A friend and I discussed the impending release of the Apple iPad and my likely participation into its application development. He is acutely aware of my ongoing participation and interests in multimedia, programming, and visual communication hardware and software.

This details our discussion:

E: Apple's problem is every company's problem that has propietary technology. They want to keep their systems closed so that no one can piggyback their technology. But in this case it may work for apple because there is no group more royalty paranoid than book publishers. They WANT an absolutely rigid and closed system. They want every penny in regards to their publishing rights. There is no reason apple can't accomodate the major book houses from a tech standpoint. A locked up device where everything comes from ibooks and no sharing. The publishers can monitor it all. If it were too open i doubt they would even use it. Fortunately ( or unfortunately) apple has perfected the closed system model. You can develop for their devices but strictly by their protocol. Apple became who they are by going to colleges and universities first. I am almost certain they will go the same route with this device. They would be crazy to release this device with too many multimedia limitations knowing what its primary use will be on campuses. It would be a waste of money and development time for apple.

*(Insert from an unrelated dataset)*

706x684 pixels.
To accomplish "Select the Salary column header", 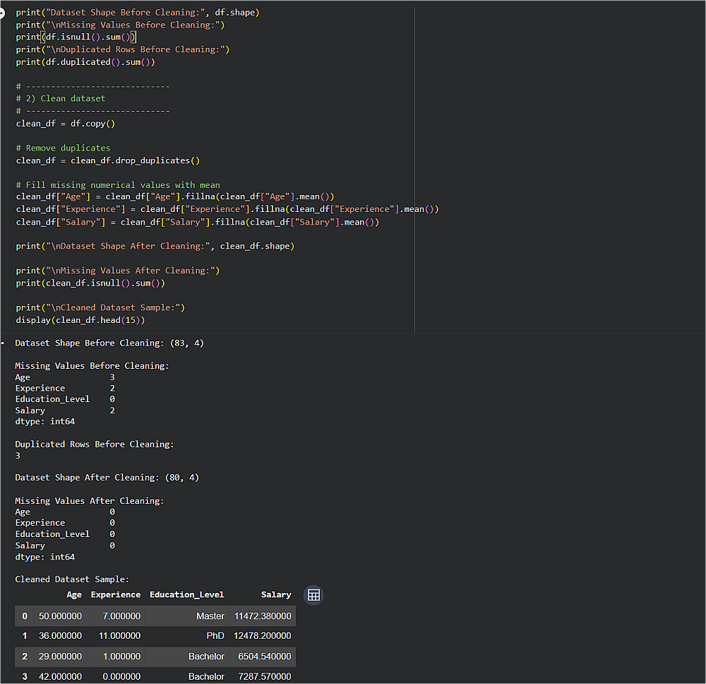I will point(276,595).
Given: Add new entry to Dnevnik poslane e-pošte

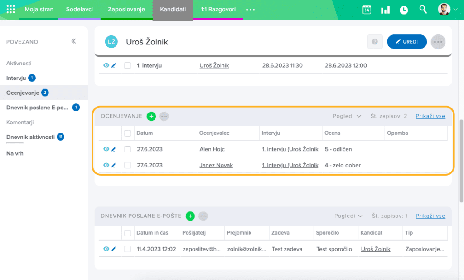Looking at the screenshot, I should coord(190,216).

My reply: I don't doubt that Apple will do what's necessary in the end but what stagnated Apple's growth as a dominant player has also attributed to their recent successes; playing to a niche market, maintaining stringent development protocols so as not to introduce a ton of crap products to the market, protecting their software and hardware from viruses. That was the chief concern with Flash. It poses some potential corruption risk and Apple platforms never ran quite as smoothly with Flash based media as opposed to PC platforms. There already are a few workarounds apps but even they haven't overcome some of the limitations of the Apple structural paradigm and its encroachment into full multimedia integration. While there are many opponents of Flash that many think will be solved by HTML5 and the like, players like Flash still dominate a considerable portion of the market of computer media players. The apps are the key which is while early development of apps will be the ultimate decider of the iPad as a practical and useful device. Furthermore, iPad will have to play to business users above all else. While they've taken steps to improve their desktop application business software packages, they have to make greater strides toward cross compatibility such as with virtualization software applications like Boot Camp and hardware changes like Intel based Mac chips all without compromising who they are and abandoning their niche.

They have to be careful though because if any in the Apple consumer market feel that Apple has abandoned their niche for market share then its over. It will be a short run and consumers will abandon their primary hardware purchases. Therefore, Apple can't make too many concessions and it will be finding that balance that will help them with their successes.